「豪華列車の旅は、しばしばクルーズ船の旅に例えられます。行き届いたサービスを受けて、豪華な設備の客室でゆっくりと時間を過ごすことができる旅。本当にその通りで、飛行機やクルマでは決して経験することのできない世界が、船の旅や豪華列車の旅にはあります。
けれども、車内で料理をつくる者にとって、状況はまったく異なっています。大きな船と違い、鉄道車両の広さは限られています。いきおい食材をストックするスペースも本当にわずかなものとなる。そのため、食堂車で働く料理人は、与えられた状況に応じて、その場その場でメニューを考えていかなければなりません。それが食堂車で働く者にとって一番難しい点であり、また腕の見せどころでもあるわけです」
東京・木場のフランス料理レストラン「アタゴール・オリエント・エクスプレス」のオーナーシェフ曽村譲司さんは、自身の経験をそう語る。
日本人で唯一の「オリエント急行のシェフ」に
料理の道を志し、ホテルオークラに入社した曽村さんが、駐ベルギー日本大使の公邸料理人に選ばれたのは22歳のとき。

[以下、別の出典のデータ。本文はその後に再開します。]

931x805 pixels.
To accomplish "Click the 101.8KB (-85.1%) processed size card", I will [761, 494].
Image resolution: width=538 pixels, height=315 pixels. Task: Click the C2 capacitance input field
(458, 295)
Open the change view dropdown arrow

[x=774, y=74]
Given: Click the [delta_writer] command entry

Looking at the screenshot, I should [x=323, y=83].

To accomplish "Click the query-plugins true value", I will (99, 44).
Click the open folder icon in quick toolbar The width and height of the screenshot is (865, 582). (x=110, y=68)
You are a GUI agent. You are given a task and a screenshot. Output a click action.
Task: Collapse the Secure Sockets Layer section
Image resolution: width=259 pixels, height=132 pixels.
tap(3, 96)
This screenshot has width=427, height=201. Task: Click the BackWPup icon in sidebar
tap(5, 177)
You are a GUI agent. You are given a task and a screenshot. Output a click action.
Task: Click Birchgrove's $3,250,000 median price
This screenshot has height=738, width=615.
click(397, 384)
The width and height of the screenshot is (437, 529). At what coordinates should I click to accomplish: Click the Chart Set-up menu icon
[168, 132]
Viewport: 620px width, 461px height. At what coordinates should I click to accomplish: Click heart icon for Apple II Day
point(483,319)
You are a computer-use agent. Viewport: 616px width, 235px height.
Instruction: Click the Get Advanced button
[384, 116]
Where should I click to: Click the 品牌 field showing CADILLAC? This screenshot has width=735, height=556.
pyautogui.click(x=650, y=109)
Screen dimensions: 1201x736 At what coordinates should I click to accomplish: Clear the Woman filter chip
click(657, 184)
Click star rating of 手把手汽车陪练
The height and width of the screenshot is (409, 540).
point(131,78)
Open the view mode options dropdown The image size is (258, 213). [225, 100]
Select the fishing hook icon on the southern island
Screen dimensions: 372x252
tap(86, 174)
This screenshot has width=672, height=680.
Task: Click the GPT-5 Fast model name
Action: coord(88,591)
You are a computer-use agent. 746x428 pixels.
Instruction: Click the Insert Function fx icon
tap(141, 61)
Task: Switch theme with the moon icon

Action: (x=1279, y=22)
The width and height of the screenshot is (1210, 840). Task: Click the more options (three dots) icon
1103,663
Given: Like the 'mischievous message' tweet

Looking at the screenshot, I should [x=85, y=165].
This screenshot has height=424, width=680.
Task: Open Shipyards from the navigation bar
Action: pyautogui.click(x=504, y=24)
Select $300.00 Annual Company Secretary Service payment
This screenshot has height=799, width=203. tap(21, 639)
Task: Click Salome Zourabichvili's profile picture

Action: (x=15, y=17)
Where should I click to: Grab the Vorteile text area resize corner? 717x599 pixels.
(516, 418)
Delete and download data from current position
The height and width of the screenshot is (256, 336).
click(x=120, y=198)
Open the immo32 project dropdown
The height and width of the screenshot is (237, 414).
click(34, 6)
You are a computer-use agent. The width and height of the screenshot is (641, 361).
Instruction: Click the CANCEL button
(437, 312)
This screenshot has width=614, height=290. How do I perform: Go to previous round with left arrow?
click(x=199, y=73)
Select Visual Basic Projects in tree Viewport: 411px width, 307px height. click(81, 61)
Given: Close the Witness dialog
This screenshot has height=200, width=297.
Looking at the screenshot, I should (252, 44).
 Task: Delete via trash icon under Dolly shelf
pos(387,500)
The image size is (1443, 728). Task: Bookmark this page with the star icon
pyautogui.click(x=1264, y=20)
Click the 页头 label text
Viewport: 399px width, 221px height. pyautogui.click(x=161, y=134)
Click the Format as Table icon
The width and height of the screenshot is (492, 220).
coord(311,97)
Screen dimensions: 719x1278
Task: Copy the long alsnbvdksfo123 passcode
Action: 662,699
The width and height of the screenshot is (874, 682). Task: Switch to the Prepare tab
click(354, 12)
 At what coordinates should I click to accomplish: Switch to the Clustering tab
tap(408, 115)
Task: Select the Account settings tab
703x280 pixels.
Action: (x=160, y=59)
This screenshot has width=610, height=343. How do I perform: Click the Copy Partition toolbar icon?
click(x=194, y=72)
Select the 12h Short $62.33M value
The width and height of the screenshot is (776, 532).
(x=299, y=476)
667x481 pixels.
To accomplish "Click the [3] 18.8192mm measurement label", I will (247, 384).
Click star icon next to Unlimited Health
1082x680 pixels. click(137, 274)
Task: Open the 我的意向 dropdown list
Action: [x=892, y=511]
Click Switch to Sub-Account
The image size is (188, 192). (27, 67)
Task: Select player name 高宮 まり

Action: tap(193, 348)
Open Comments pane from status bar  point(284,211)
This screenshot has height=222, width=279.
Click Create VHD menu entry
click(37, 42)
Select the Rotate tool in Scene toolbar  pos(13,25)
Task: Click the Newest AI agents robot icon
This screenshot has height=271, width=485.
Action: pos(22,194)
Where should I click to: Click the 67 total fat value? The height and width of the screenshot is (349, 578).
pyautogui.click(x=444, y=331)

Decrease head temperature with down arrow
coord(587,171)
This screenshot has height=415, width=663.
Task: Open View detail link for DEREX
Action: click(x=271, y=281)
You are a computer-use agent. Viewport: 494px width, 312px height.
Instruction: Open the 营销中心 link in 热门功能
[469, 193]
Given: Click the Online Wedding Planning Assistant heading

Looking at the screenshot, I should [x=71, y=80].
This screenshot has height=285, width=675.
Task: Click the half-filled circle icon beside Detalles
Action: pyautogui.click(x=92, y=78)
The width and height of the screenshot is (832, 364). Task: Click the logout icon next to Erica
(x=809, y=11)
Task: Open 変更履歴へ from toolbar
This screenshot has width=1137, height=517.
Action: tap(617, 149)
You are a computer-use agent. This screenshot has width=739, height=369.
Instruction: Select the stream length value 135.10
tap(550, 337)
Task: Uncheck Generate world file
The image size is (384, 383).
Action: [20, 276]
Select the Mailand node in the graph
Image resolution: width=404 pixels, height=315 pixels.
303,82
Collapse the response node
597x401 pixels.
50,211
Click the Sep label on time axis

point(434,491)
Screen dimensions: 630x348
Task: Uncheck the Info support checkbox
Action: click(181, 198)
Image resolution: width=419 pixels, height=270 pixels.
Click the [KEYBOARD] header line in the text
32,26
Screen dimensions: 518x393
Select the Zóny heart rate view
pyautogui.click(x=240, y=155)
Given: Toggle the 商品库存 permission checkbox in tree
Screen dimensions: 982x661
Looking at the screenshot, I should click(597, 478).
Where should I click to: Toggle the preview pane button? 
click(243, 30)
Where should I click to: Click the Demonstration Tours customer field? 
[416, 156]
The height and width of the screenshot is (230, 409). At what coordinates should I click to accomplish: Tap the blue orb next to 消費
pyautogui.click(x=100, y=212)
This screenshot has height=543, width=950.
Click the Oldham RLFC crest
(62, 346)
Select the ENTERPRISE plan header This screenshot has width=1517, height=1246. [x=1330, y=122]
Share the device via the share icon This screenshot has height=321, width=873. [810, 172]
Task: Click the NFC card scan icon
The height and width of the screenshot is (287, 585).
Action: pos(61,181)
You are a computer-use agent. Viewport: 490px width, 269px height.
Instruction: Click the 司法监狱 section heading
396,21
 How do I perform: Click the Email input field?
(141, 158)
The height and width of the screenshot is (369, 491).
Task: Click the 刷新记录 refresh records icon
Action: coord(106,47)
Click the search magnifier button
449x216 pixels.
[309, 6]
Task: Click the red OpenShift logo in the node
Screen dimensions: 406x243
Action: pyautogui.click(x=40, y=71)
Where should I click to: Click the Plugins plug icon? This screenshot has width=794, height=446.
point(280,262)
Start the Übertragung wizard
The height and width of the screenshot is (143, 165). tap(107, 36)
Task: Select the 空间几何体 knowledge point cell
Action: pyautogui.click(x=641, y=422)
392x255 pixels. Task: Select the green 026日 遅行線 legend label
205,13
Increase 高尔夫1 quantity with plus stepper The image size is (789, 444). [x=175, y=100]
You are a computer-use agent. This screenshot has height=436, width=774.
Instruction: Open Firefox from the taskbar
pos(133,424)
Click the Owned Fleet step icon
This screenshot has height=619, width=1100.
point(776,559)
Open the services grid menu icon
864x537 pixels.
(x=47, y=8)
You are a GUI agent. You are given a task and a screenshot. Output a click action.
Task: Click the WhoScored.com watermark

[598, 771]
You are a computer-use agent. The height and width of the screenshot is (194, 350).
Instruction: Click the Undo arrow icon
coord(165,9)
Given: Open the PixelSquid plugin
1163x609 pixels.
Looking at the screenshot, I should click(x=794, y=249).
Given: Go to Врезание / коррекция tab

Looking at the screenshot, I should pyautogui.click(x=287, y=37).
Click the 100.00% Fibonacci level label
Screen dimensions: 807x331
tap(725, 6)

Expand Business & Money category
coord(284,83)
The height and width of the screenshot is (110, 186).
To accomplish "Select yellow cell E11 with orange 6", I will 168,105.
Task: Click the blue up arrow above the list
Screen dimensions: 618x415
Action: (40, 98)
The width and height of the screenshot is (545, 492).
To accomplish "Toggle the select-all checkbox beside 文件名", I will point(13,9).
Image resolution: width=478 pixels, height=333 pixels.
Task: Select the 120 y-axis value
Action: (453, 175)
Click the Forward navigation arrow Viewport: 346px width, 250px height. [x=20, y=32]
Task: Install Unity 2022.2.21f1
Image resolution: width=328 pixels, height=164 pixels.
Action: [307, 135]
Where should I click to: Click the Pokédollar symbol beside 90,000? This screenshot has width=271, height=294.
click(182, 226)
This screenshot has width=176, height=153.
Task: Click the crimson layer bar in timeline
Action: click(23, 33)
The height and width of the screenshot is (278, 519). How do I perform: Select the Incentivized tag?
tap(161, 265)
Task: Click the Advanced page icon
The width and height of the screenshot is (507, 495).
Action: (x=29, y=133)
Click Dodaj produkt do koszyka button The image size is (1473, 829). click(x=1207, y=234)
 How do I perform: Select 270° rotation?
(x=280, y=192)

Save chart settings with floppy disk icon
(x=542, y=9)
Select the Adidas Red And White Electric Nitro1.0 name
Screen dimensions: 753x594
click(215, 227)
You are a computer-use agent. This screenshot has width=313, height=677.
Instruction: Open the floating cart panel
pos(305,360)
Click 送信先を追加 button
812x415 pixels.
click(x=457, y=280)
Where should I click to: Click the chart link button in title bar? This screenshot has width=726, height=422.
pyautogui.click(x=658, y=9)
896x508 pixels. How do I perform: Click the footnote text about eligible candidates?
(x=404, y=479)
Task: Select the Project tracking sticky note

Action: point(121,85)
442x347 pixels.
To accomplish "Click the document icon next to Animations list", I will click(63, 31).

そこで3年半を過ごした後、帰国。そして、1999年には再び海を渡った。シンガポールとタイ・バンコクを結ぶ「イースタン&オリエンタル・エクスプレス」でシェフを務めるための渡航だった。そこで約2年半の勤務を終え、再びヨーロッパへ。今度は、ヨーロッパを代表する豪華列車「オリエント急行」のボーディングシェフを務めるための渡欧だった。
先ほど、鉄道の車両には食材のストックスペースがないということを申しましたが、ときには出発前に用意しておいた食材が旅行中に尽きてしまうこともあります。そんなときは旅先で市場に出向いて食材を仕入れるのですが、これもまた地方によって物が異なります。日本と変わらない形をしているのは、卵くらいのものでしょうか。野菜などはまったく異なります。それに、同じトマトにしても、夏と冬では質が異なる。同じ扱いはできないのですね。
そのようななかで、どうすればお客様に喜んでいただけるか。大切なことのひとつが、お客様とのコミュニケーションを大切にするということでした。お客様の要望を聞き、あるいは好みを感じ取って、臨機応変に料理をつくっていくわけです。ぜいたくな食材を使い、豪華な盛り付けをする。それだけが、美味しい、人の記憶にいつまでも残り続けるような料理をつくるコツではありません」(曽村さん)
オリエント急行は、イギリス・ロンドンを起点に、フランス・パリ、イタリア・ベネチアを経由し、トルコ・イスタンブールまでを走る。ロンドンでは鴨の料理が、パリではフォアグラが、スイスではチーズが出されるという艶やかな演出が行われる一方で、リゾットのような簡単な料理を出し、体調の悪いお客様に喜ばれたこともあったという。